In his poignant music video, “Tilted Crown,” country recording artist Sam Williams comes out as gay (complete with an on-screen kiss with his boyfriend) and acknowledges some of the challenges of growing up as the closeted son of country music legend Hank Williams Jr.
Yes, Hank Williams Jr., who told a crowd in Fort Worth, Texas, in 2012 about President Obama: “We’ve got a Muslim for a president who hates cowboys, hates cowgirls, hates fishing, hates farming, loves gays, and we hate him!” Imagine being the gay son of that guy, AND the grandson of one of the original icons of country music, Hank Williams Sr.
Sam Williams, however, is serving up a gift of language far more tender and poetic in “Tilted Crown.”
In the lyrics of “Tilted Crown,” the 24-year-old artfully shares the metaphoric weight he’s carried as a member of his storied music family. The first lines of the song set the stage for the listener as our hero sits down in an empty theater to watch tender moments reenacted from his own life.
The immaculate misconception of my grand gilded cage
Poses a few peculiar questions that fill me with resilient rage
Williams’s soulful, evocative vocals sweep across the steel guitar-driven soundscape as episodes of his childhood play out onstage. An older man (meant to represent his famous father to some degree) snatches a toy sword and crown from the boy and replaces them with a cowboy hat. Then the father figure returns sitting the boy down for guitar lessons with the intent that young Sam is to carry on the family’s musical legacy.
All the grace and the shame that came with the name
That I got handed down
Keep me walking around ’til the trumpets sound
Halo holding up…my tilted crown
Near the end of the video, Williams watches his younger self share a kiss with his real-life boyfriend. He credits director duo Alexa and Stephen Kinigopoulos with the idea to include a gay kiss to tell the fullness of his life story. Initially, he wasn’t sure if this was the right project for the kiss, but then had a change of heart: “I felt like I was promoting invisibility, like I wasn’t being visible and wasn’t being myself. And I just thought it was the perfect opportunity to just show who I was.”

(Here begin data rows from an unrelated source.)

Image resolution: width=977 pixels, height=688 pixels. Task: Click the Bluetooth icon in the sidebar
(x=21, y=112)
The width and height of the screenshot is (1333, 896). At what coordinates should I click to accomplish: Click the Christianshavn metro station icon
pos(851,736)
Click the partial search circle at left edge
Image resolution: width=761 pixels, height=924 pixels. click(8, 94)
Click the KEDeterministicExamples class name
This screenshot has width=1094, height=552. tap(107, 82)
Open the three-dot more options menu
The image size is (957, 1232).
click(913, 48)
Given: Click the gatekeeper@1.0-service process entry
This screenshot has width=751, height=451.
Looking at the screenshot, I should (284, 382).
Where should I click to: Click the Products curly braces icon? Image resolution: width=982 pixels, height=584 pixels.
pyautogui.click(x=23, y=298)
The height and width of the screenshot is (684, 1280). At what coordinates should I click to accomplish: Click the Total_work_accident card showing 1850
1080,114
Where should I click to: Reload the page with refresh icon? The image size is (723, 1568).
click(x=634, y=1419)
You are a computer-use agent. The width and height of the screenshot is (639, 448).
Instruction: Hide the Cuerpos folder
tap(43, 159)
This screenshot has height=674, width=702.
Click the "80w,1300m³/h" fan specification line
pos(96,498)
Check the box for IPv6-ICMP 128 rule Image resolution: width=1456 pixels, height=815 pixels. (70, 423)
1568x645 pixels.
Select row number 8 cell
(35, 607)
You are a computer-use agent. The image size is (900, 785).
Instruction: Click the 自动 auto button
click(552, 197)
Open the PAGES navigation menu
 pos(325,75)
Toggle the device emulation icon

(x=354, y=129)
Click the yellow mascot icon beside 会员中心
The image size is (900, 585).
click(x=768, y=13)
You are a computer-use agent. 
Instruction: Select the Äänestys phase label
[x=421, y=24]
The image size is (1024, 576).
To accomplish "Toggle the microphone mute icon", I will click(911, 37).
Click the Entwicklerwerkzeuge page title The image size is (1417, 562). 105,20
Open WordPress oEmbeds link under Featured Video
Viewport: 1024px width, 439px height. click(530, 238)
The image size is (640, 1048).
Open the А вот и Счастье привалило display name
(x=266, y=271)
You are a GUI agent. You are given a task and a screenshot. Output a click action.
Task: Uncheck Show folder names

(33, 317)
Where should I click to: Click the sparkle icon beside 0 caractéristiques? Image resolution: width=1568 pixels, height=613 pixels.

In an upcoming interview with Apple Music’s Proud Radio, Williams tells host Hunter Kelly, “I identify as gay, and I’ve never said that to anybody else. I mean, people at my label know and people in my personal life know, but this is the first time that I’ve ever been, besides a show or two, that I’ve ever been this public about it. And it is scary, but it feels good.”
Williams describes growing up closeted in Paris, Tennessee, as “exhaustive” trying to hide who he was and ‘fit in’ with other kids. And he hopes his coming out can help other small-town kids who may be struggling in the closet.
“If I was a kid, and I was younger, and I saw somebody like myself doing an interview like this and just saying that, ‘This is who I am and I’m proud to be who I am,’ that it would have been impactful for me,” says Williams. “So I think at the end of the day, that’s one of the most important reasons why I’m being so open.”
Williams also explains why it was important to include an aspect of his late sister, Katie, in the music video. The sibling tragically died in a car accident in June 2020 just a few months after Williams had opened up to her about his sexuality.
“I told her a few months before then — in Alabama of all places — on the back of a four-wheeler,” says the singer. “We were driving on a four-wheeler about to go eat somewhere, and I just felt called to. I just felt like I had to – like I was hiding so much.”
“I think that she could see pain that I was in from hiding that and just had no idea,” he adds. “And I was like, ‘There’s been some situations that have made me uncomfortable and I just want you to know.’ And I could just see that there was such a pain there of not knowing.”
During the Proud Radio chat, Williams does clarify that the older man in the video is meant to be more symbolic than specific to his dad. “My relationship with my dad wasn’t really like that at all,” says young Williams. “He didn’t push me to be in music. He pushed me go to hunting, I do have to give him that. He did push me to go hunting. I just wanted to clear that up…It’s a little bit hard for me to watch because it’s just so honest, and it just brings back so much, and it’s all there on the surface.”
Williams joins several other country music artists – including Ty Herndon, Chely Wright, TJ Osborne, Brandi Carlile, Cameron Hawthorn, Billy Gilman, and Hayden Joseph – who’ve busted down the closet door and helped to make country music industry a bit more inclusive.
“Tilted Crown” is part of a newly-released deluxe edition of his debut album titled, Glasshouse Children: Tilted Crown, available everywhere now.